The Perils of Data Misreporting

In medicine, the long-standing existence of reported treatment variations has had little practical significance in clinical quality assessment. Likewise, variation in data collection and management has received little attention as a major factor in the measurement of clinical effectiveness. Instead, the results of most medical encounters are driven by economic circumstances and clinical influences, influenced by what is perceived as best for the patient. Unfortunately, such approaches do not make for the best data collection and analysis. In recent years, the importance of good data has grown exponentially as most of the industrialized world has adopted data-driven, or evidence-based, health care, which uses comparative data methods for clinical treatment purposes. The emergence of high-speed information systems, reliable data communications technology, and national data quality standards have provided most countries with an infrastructure for medical service provision using comparative medical evidence and outcomes data derived from large populations [5]. Without consistent classification and reporting of medical information, however, evidence-based decision making becomes an unlikely, or dangerous, proposition.
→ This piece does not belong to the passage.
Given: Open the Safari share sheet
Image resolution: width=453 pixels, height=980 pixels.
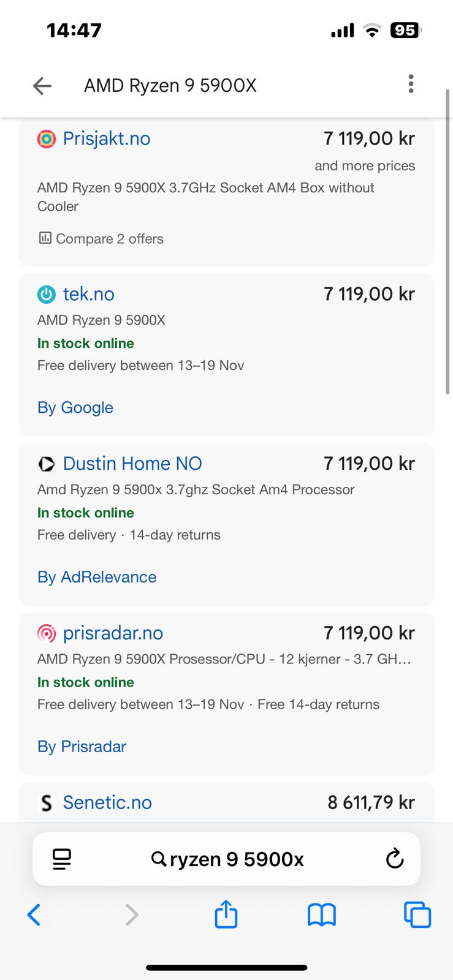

This article presents the findings of a national survey of all accredited U.S. medical records managers, examining variations in the classification of health care. Overall, the study findings of significant variation in the application of standardized classification rules suggest a large degree of misreporting of patient data exists across the U.S. This is a cause for concern since recent national health policy and legislation dictate increased uniformity in data reporting and information management. With this survey, I sought to define the direction and randomness of such variation, observe potential motivating factors for misreporting, and assess the impact on utilization of comparative medical evidence.

Over-reimbursement. Managers reported that records with significant errors often result in over-reimbursement of billing claims. Overall, 8.2% of respondents said more than 5% of their records had significant over-reimbursement errors. Such errors were seen across practice settings, with hospital-based managers reporting that an average of 4.6% of records had significant errors that would result in over-reimbursement. Outpatient, clinic-based managers reported about 4% of their records contained significant over-reimbursement errors.

Table 1. Percent of erroneous records resulting in over-reimbursement.

In the Northeast, 5.2% of managers reported a significant amount (over 5%) of their records contained over-reimbursement. This was significantly higher than found in the Northwest (3.9%), Southeast (3.8%), Mid-Atlantic (4.1%), Mountain (3.7%) and Pacific (4.2%) regions. This measure precludes minor, typographical or inconsequential errors and captures, in effect, major inconsistencies between actual and reported diagnoses.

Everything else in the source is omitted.